Bu doğrultuda Adolfo Bioy Casares- Morel'in Buluşu kitabının altında Mesu tarafından yapılmış olan değerlendirmeye göz atınız. Bir de Yüzyıllık Yalnızlık kitabının altında yapılan kimi değerlendirmelere göz atınız. Sadece bir örnek teşkil etmesi bakımından seçici biçimde okuyun. Nitelikli okur ve sıradan okur arasındaki ince farkı çizecektir kuşkusuz okuduklarınız. Açıkçası bu platformda kimin ne kadar kitap okuduğuna - ne okuduğuna - bir yıla sığdırdığı hedefe- yaptığı puanlamaya aldırmıyorum. Kendi belleğimin istikametini sağlıyorum o kadar.
Puanlama yapmadan okudum deyip geçen de var. Bir de bu kullanıcıdan puanlama yapmasını beklemek mi gerekiyor? Bence başkalarının tercihlerini onlarla iletişime geçerek öğrenebilirsiniz. Hem okur yazarlığı! hakkında da fikir sahibi olursunuz. Sosyal Kütüphane platformunda kitlenin 'hangi biçimlerle' motivasyonunu sağladığı da genel anlamda belirgin.

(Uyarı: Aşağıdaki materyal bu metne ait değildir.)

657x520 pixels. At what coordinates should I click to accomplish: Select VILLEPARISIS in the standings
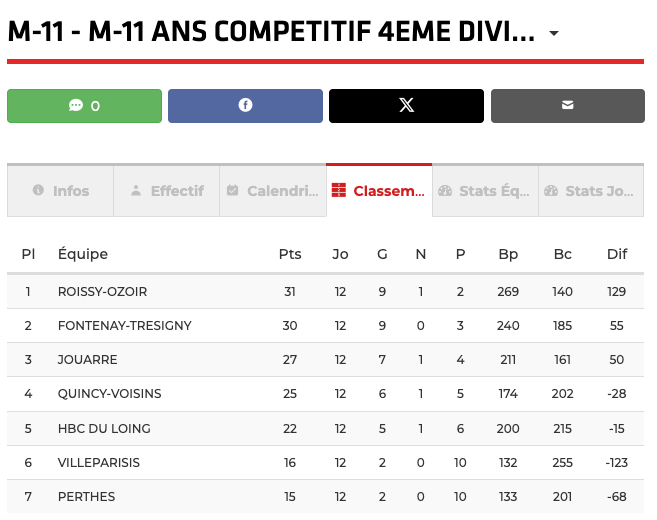pyautogui.click(x=99, y=463)
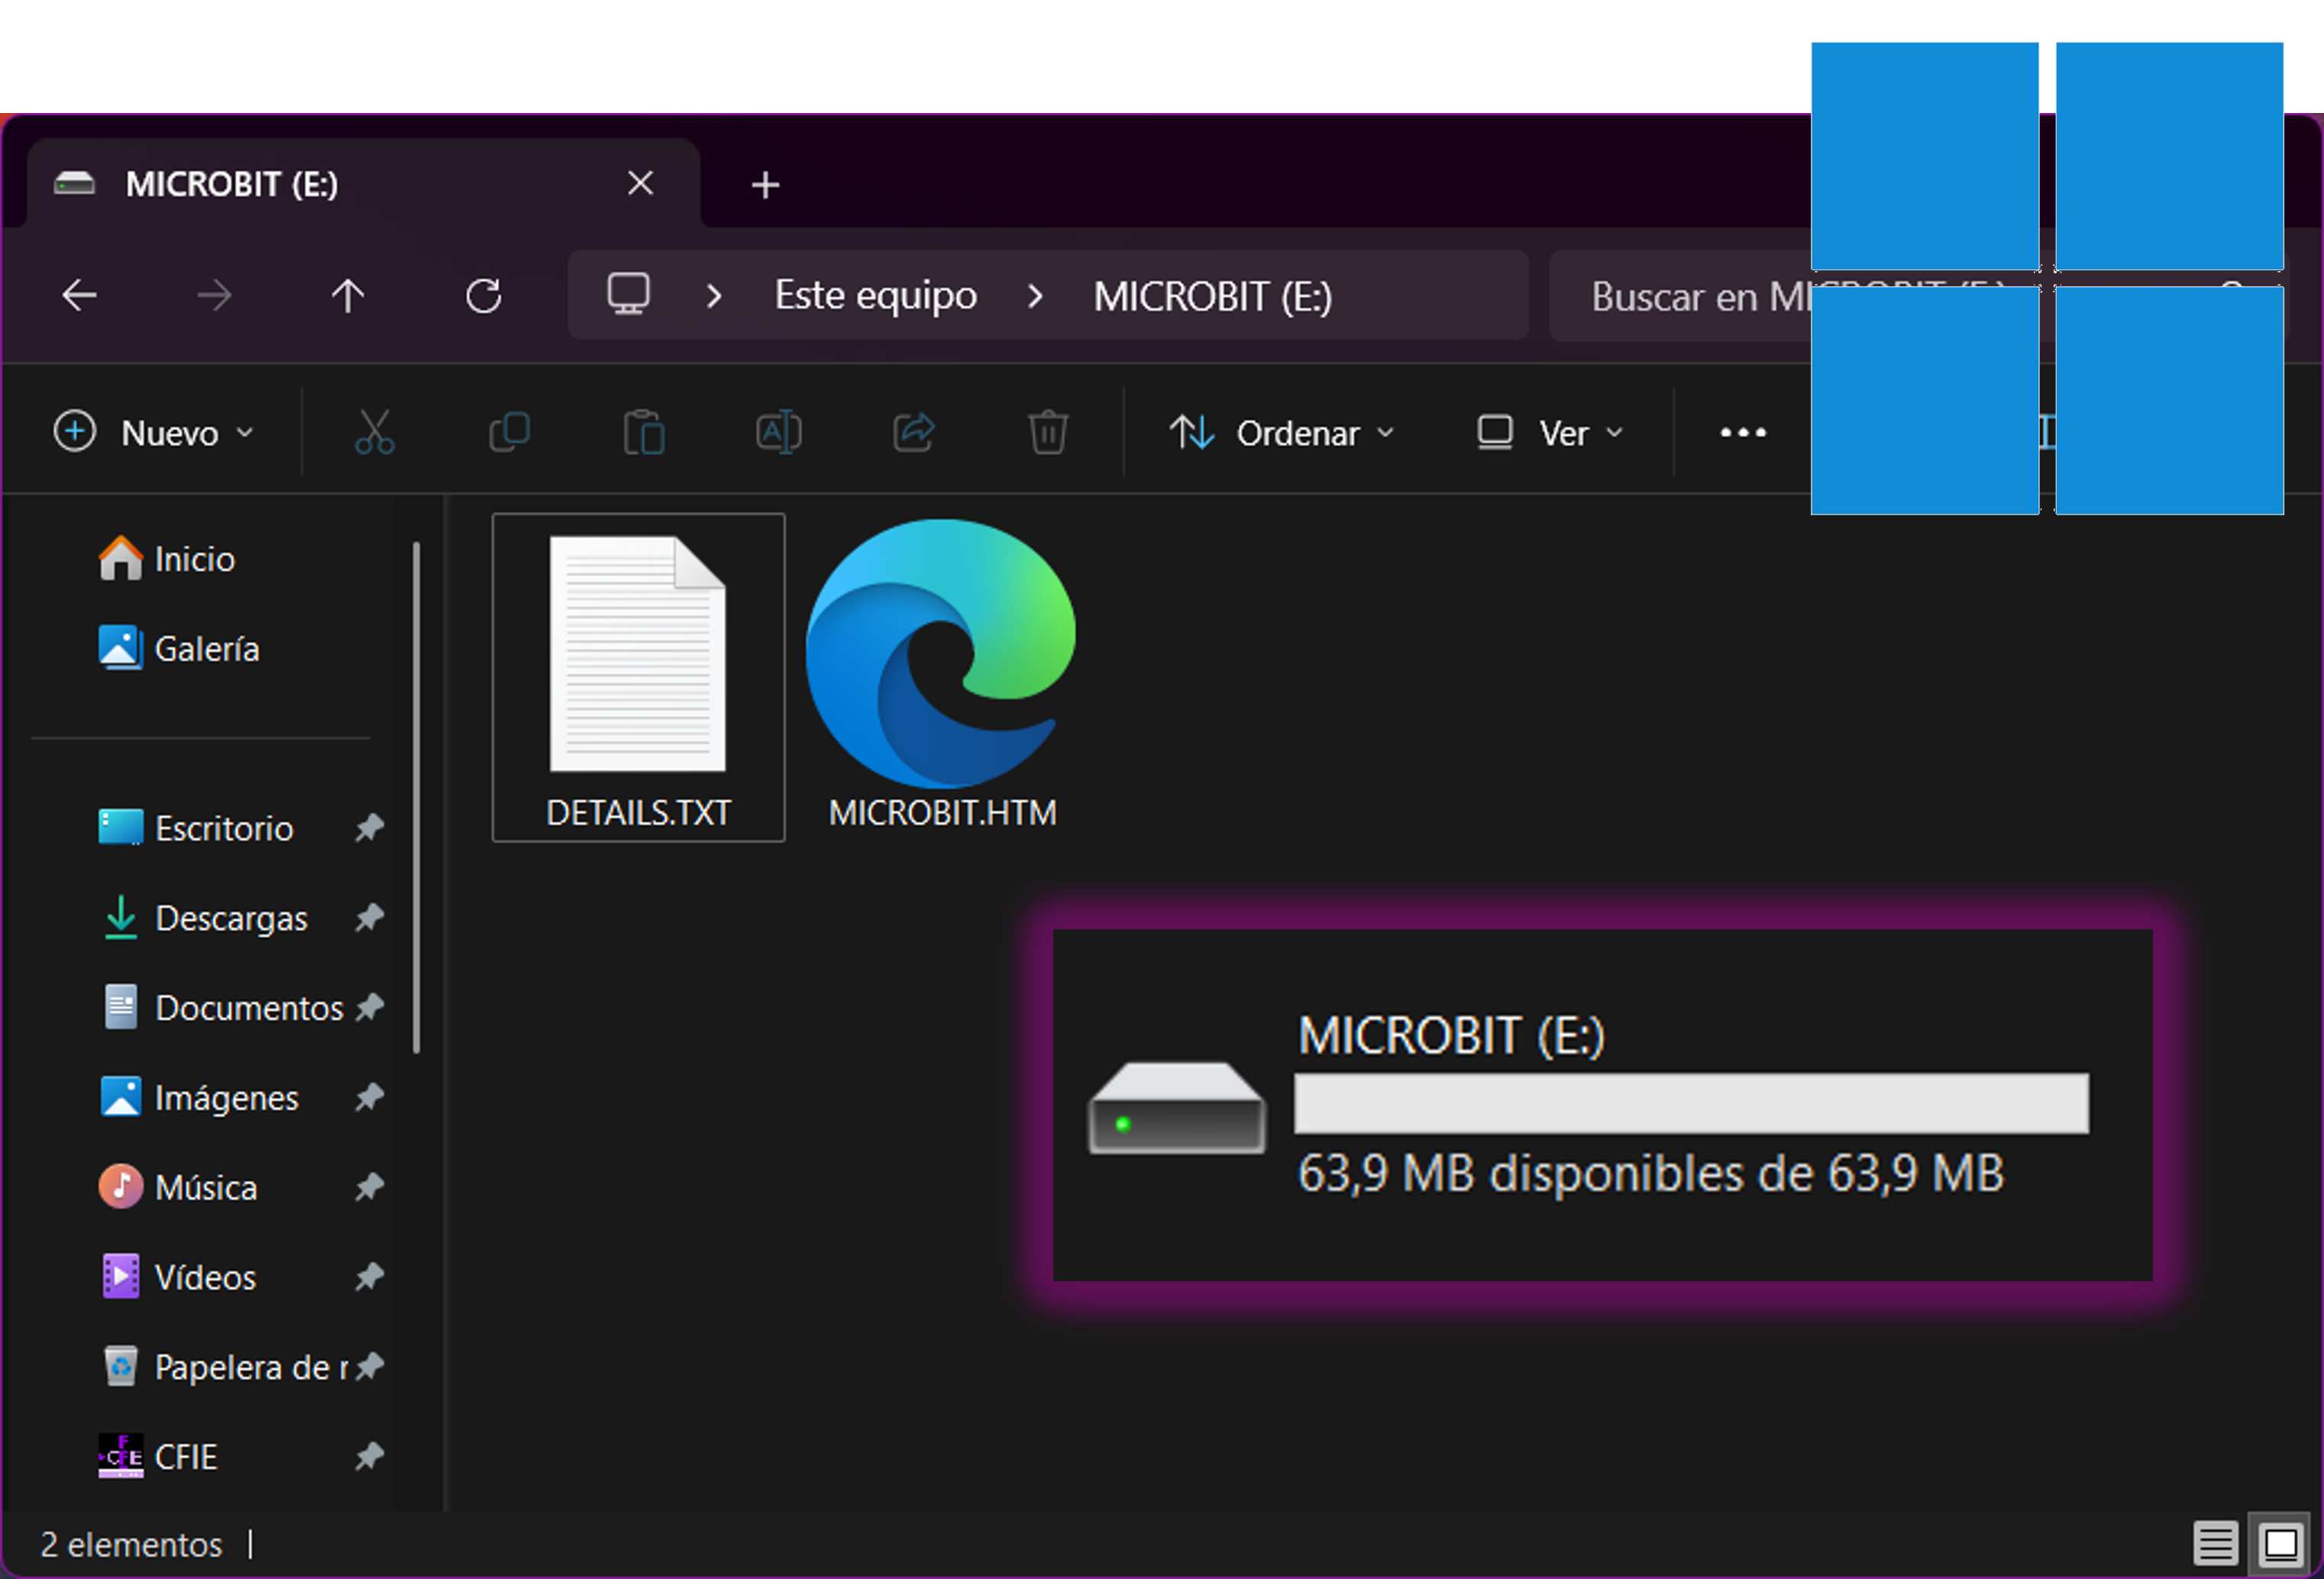2324x1579 pixels.
Task: Click the Paste clipboard icon
Action: pos(644,432)
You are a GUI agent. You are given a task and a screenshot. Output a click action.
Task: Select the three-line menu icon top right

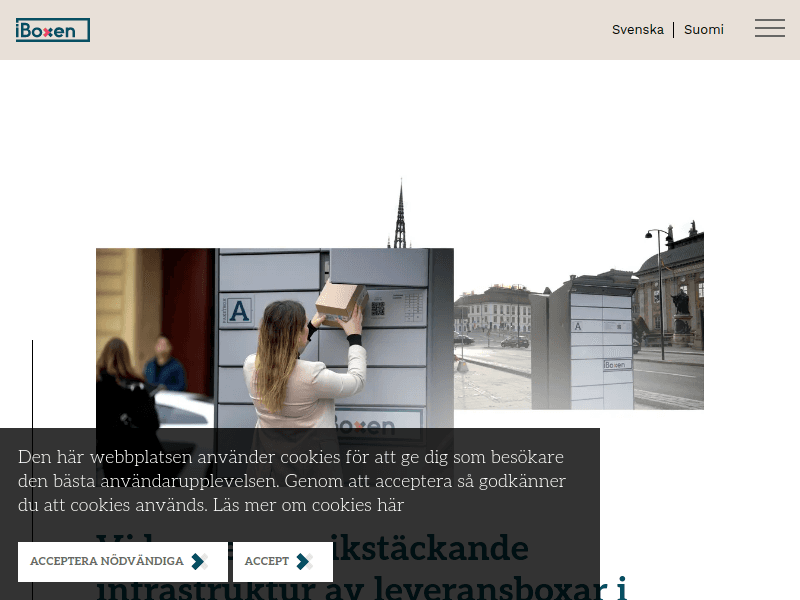[770, 28]
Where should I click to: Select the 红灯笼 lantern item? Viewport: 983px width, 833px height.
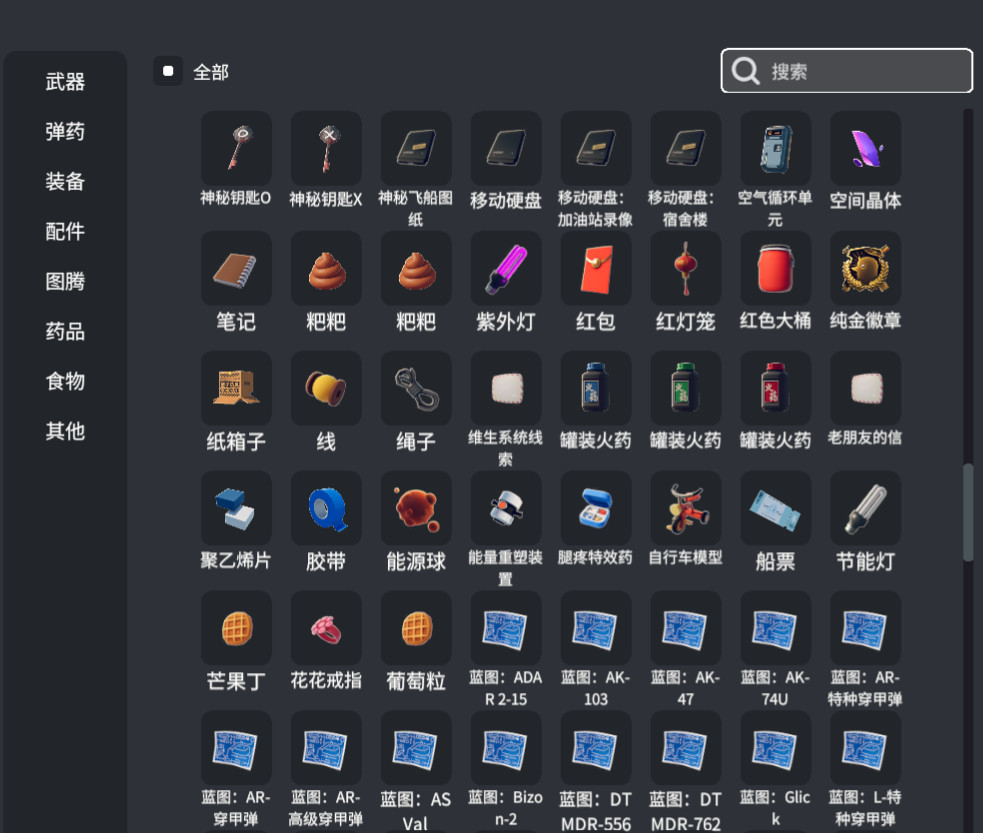(x=685, y=267)
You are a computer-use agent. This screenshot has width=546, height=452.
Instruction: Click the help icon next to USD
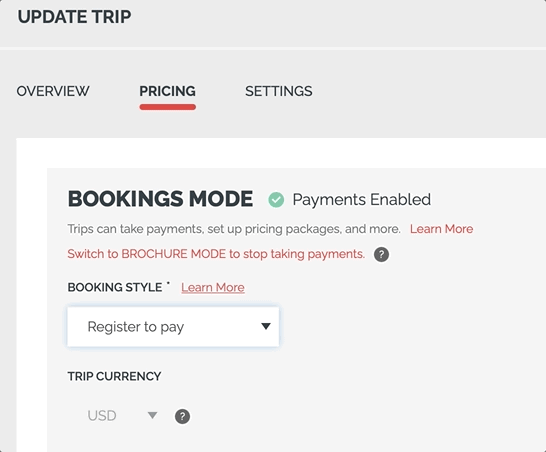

Bana kalsa ister tommikslere ve trendeki soygunlara dair kitapları okuyun ister Proust ve James Joyce metinleri okuyun. Mühim olan kitabın zihnen mi yoksa gözlerle mi okunuyor olması.
Nitelikliokur-niteliksizokur gibi sınıflandırmalardan hoşlanmıyorum. "Nitelikliyim" diyen okur biraz da tevazu sahibi olmalı bence. Bugün ilk defa bir kitap eline alan birine "niteliksiz" mi diyeceğiz yani...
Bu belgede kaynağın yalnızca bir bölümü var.